No pretendo desacreditar la precisión de dichas estimaciones de inversión, porque la historia demuestra que es más que adecuado. Mi crítica se basa en que este método no permite tomar el control del futuro, sino reaccionar a él; dado que estima el crecimiento de la demanda, reacciona al mismo y mediante inversiones lo satisface. En realidad, lo que hace es concentrarse preferentemente en las zonas en donde ya existe la demanda y donde, por lo mismo, crecerá en mayores dimensiones hacia el futuro.

En principio, se trata de un círculo virtuoso porque aquellas zonas con necesidades para continuar su crecimiento económico siempre se verán satisfechas del suministro eléctrico.

Este esquema de planeación alienta las inversiones de modo tal que zonas como Monterrey, con un crecimiento de la demanda eléctrica de más de 10 por ciento anual, siempre contarán con energía gracias al criterio de evaluación económico mediante el cual cada proyecto debe generar los fondos para pagarse a sí mismo con el tiempo.

Por desgracia, la virtuosidad del círculo se interrumpe con la presencia de zonas de bajo desarrollo económico, en donde no hay la perspectiva de una mayor demanda de energía, lo que ocasiona que reciban una atención marginal debido a que su evaluación económica y de rentabilidad así lo sugiere.

Con criterios puramente económicos y juzgando proyecto contra proyecto este círculo jamás se romperá.

Estados de bajo desarrollo económico como Oaxaca, Aguascalientes, Zacatecas o Durango reciben y recibirán electricidad a través de las líneas de transmisión, porque el óptimo de planeación eléctrica así lo indica.

En economías como la de Estados Unidos, la disponibilidad de plantas de energía eléctrica está claramente correlacionada con la participación porcentual del Producto Interno Bruto (PIB) nacional y si también se considera la disponibilidad de gas natural, la correlación es casi perfecta.

En México, para las zonas con menor crecimiento económico la construcción de infraestructura eléctrica de generación debiera servir como ancla para proyectos de transmisión de gas natural y, por lo tanto, de desarrollo económico regional.

» CONSIGNA 1: Según el texto sobre planeación eléctrica, ¿cuánto crece cada año la demanda eléctrica en zonas como Monterrey?
» CONSIGNA 2:
Indica si cada afirmación coincide con el texto sobre planeación eléctrica y cita las palabras que lo deciden.
(a) El autor considera imprecisas las estimaciones de inversión.
(b) Oaxaca, Aguascalientes, Zacatecas y Durango reciben electricidad por líneas de transmisión.
(c) En Estados Unidos, si se toma en cuenta el gas natural, la correlación es casi perfecta.
» CONSIGNA 3: Copia palabra por palabra la parte del texto sobre planeación eléctrica que se abre con las palabras que contienen "Con criterios puramente" y se cierra con "así lo indica.".

» EXTRACTOS DE DATOS:

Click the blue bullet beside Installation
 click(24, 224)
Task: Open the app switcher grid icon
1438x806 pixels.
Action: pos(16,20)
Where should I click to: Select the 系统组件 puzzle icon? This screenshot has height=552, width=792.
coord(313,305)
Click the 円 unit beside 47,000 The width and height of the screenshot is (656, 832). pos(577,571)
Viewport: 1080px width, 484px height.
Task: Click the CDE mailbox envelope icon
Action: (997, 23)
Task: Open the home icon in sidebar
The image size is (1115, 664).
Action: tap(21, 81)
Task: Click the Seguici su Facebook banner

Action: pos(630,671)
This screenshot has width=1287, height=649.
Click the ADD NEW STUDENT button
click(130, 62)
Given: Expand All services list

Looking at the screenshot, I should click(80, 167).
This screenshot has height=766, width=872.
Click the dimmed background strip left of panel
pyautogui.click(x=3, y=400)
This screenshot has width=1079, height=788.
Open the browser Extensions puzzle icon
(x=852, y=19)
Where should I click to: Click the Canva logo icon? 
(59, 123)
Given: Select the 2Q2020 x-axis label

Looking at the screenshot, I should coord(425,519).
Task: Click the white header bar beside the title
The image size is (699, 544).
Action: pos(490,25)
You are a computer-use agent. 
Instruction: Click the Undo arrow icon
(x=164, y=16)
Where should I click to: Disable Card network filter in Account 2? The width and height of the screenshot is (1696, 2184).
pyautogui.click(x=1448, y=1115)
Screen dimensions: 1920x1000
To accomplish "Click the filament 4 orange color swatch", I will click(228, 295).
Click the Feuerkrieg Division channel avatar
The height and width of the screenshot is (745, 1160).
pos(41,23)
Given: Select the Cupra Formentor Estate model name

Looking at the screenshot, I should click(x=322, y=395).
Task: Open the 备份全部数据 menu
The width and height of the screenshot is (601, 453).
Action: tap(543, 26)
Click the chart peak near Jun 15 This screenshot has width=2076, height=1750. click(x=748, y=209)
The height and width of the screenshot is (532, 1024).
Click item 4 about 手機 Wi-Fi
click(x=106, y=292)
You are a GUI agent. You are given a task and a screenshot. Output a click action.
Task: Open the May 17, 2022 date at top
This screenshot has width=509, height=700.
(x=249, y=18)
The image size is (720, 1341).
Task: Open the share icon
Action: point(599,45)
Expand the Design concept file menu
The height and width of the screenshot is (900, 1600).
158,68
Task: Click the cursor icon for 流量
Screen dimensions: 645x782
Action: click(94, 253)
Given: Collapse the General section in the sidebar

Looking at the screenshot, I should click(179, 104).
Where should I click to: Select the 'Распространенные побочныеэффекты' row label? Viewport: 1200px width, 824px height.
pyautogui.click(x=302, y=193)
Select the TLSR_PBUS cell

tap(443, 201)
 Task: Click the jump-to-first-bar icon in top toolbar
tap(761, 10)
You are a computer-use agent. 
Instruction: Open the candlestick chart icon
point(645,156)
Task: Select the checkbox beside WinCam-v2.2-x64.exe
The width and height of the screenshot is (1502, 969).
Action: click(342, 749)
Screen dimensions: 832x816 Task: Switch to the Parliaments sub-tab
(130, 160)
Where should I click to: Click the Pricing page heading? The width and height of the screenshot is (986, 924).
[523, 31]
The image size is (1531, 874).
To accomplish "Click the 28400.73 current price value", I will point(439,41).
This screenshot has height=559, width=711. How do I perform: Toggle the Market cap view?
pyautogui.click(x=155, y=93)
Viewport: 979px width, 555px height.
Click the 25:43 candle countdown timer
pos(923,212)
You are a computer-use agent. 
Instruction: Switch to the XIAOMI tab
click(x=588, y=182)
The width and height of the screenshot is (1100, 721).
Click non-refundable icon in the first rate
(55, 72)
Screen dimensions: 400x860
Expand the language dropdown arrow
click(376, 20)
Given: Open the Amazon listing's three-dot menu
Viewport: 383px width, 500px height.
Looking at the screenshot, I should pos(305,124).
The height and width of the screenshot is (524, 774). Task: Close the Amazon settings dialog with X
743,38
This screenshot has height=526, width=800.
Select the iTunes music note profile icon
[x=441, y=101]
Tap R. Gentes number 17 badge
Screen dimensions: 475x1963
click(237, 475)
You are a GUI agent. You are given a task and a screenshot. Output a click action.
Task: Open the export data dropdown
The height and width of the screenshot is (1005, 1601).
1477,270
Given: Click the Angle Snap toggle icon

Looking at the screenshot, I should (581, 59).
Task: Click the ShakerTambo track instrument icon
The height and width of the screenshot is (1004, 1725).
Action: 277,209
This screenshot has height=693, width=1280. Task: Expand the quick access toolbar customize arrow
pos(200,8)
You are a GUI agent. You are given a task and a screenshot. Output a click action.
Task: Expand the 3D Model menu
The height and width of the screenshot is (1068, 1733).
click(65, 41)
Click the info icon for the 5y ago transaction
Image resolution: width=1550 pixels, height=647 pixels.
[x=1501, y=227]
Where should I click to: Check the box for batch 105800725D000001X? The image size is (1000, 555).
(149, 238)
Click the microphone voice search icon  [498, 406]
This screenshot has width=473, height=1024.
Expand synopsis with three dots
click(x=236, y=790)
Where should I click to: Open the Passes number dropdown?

» RESPUESTA 1: Más de 10 por ciento anual.

» RESPUESTA 2:
(a) No: "No pretendo desacreditar la precisión de dichas estimaciones de inversión, porque la historia demuestra que es más que adecuado."
(b) Sí: "Estados de bajo desarrollo económico como Oaxaca, Aguascalientes, Zacatecas o Durango reciben y recibirán electricidad a través de las líneas de transmisión"
(c) Sí: "si también se considera la disponibilidad de gas natural, la correlación es casi perfecta"

» RESPUESTA 3:
Con criterios puramente económicos y juzgando proyecto contra proyecto este círculo jamás se romperá.

Estados de bajo desarrollo económico como Oaxaca, Aguascalientes, Zacatecas o Durango reciben y recibirán electricidad a través de las líneas de transmisión, porque el óptimo de planeación eléctrica así lo indica.